Beitragen ist angeboren
Caring is a reflex. Someone slips, your arm goes out. A car is in the ditch, you join the others and push. You live, you help.
(Sich kümmern/sorgen um ist ein Reflex. Jemand rutscht aus, dein Arm streckt sich aus. Ein Auto ist stecken geblieben, du schließt dich den anderen an und schiebst. Du lebst, du hilfst).
Ram Dass
Ist das nicht eine wunderbare Vorstellung? Beitragen ist uns Menschen eingebaut. Wenn ich mich umsehe in meiner Welt, habe ich an manchen Tagen den Eindruck, dass einige Menschen in meiner Umgebung hart daran gearbeitet haben, sich diesen Reflex abzutrainieren. Als ich ein Schulkind war, wurde selbstverständlich erwartet, dass ich für Ältere im Bus aufstehe. Der Schönheitsfehler war, dass ich es nicht gemacht habe, um zum Wohl des älteren Menschen beizutragen. Ich tat es, um zu vermeiden, dass die Nachbarin beobachtet, dass ich sitzen bleibe, und es anschließend meiner Oma steckt. Und diese würde dann strafen, weil sie keine andere Alternative sah, mir beizubringen, was sie für gesellschaftlich erwünscht hielt. Aufstehen war richtig, sitzen bleiben war falsch. Falsches wurde bestraft…
In meiner Familie gab es einen Großonkel, den ich vielleicht ein Dutzend Mal im Verlauf von ein paar Jahren gesehen habe. Er starb bevor ich zehn Jahre alt war. Bei jeder Begegnung sollte ich diesen fremden alten Mann küssen, und zwischendurch wurde von mir erwartet, dass ich ihm schreibe. „Das gehört sich so, und du kriegst auch was dafür!“ Das Traurige an der Geschichte: auch hier ging es nicht wirklich um Verbindung, sondern um „bezahlte“ Dienstleistung. Den eigenen Bedürfnissen nach Autonomie, Respekt und Schutz folgen war falsch und wurde kritisiert, das widerwillige Küssen oder Schreiben wurde belohnt…
Gehorsam, Pflicht, Benehmen, Anstand – nach diesem Muster funktionieren wir bis heute. Ich sehe mich heute noch täglich mit diesen Anforderungen konfrontiert. Wer von uns Lernenden kennt schon wirklich seine eigenen Bedürfnisse und traut sich, danach zu leben?

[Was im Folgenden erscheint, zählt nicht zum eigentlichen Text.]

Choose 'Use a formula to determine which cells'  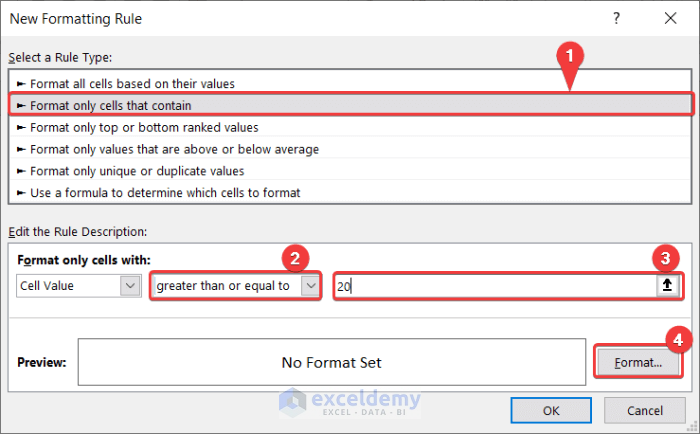(x=165, y=192)
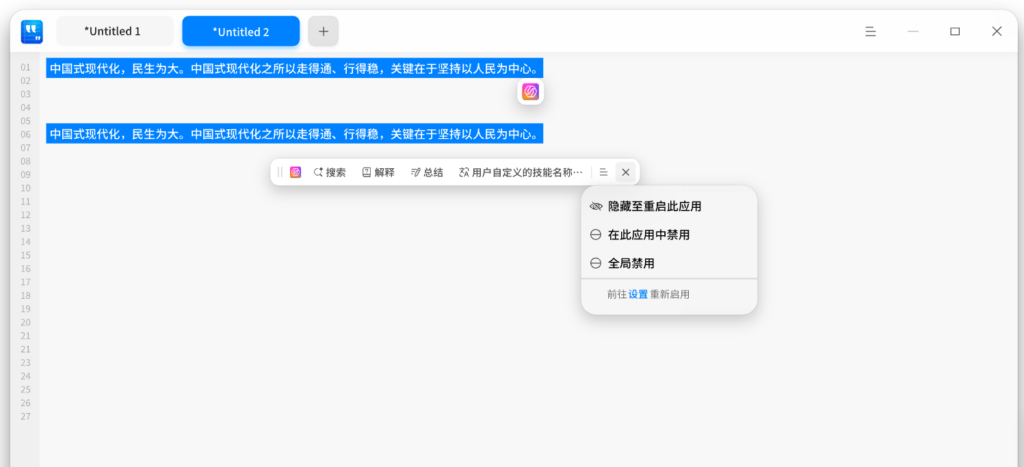Click the highlighted text on line 06
Image resolution: width=1024 pixels, height=467 pixels.
[294, 133]
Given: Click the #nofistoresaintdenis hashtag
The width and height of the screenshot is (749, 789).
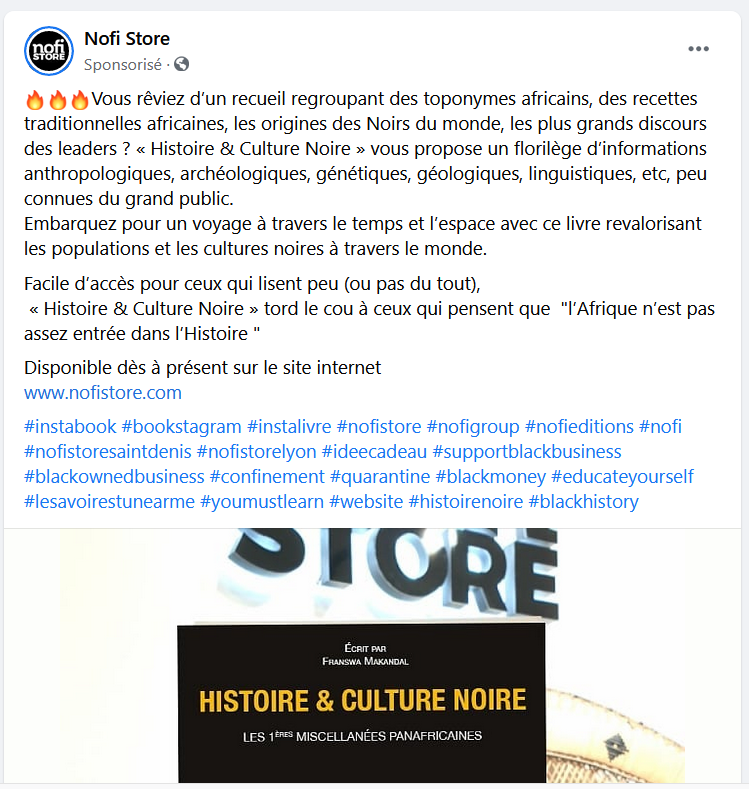Looking at the screenshot, I should coord(108,452).
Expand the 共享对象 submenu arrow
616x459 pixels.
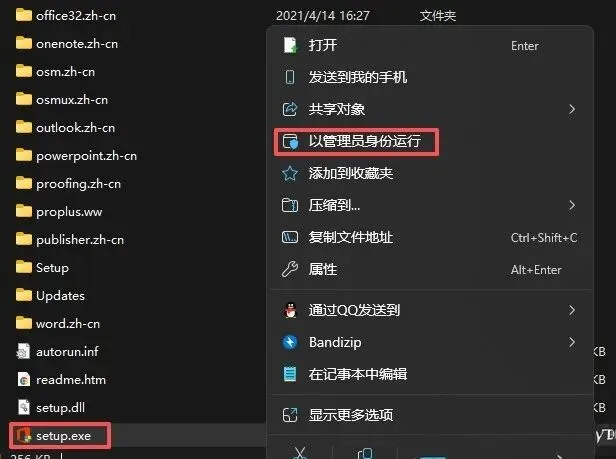[572, 109]
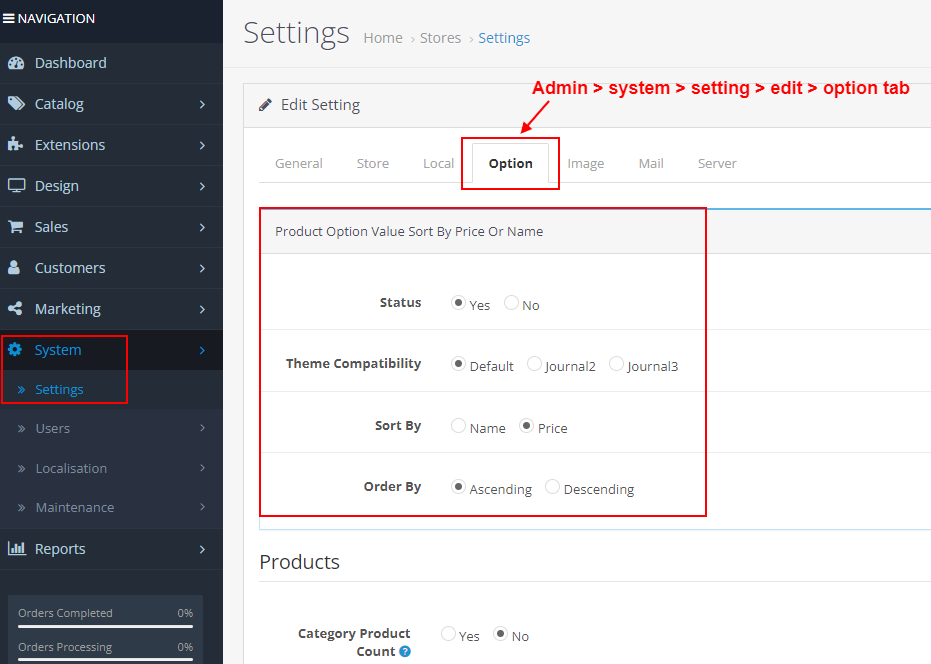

Die Giraffensprache kann uns helfen, unser mitfühlendes Wesen neu zu entdecken. Die Stimme des Herzens, unsere mitfühlende Seele findet nur schwer Gehör. Und diese Stimme kann eben auch sagen: Ich möchte den fremden Mann nicht küssen. Und ich bin selber müde! Meine Bedürfnisse zählen ebenso wie deine, und deshalb bleibe ich im Bus sitzen. Oder wir können uns den Platz teilen…
Heute will ich daher versuchen, die Stimme meines Herzens zu hören und ihr zu folgen.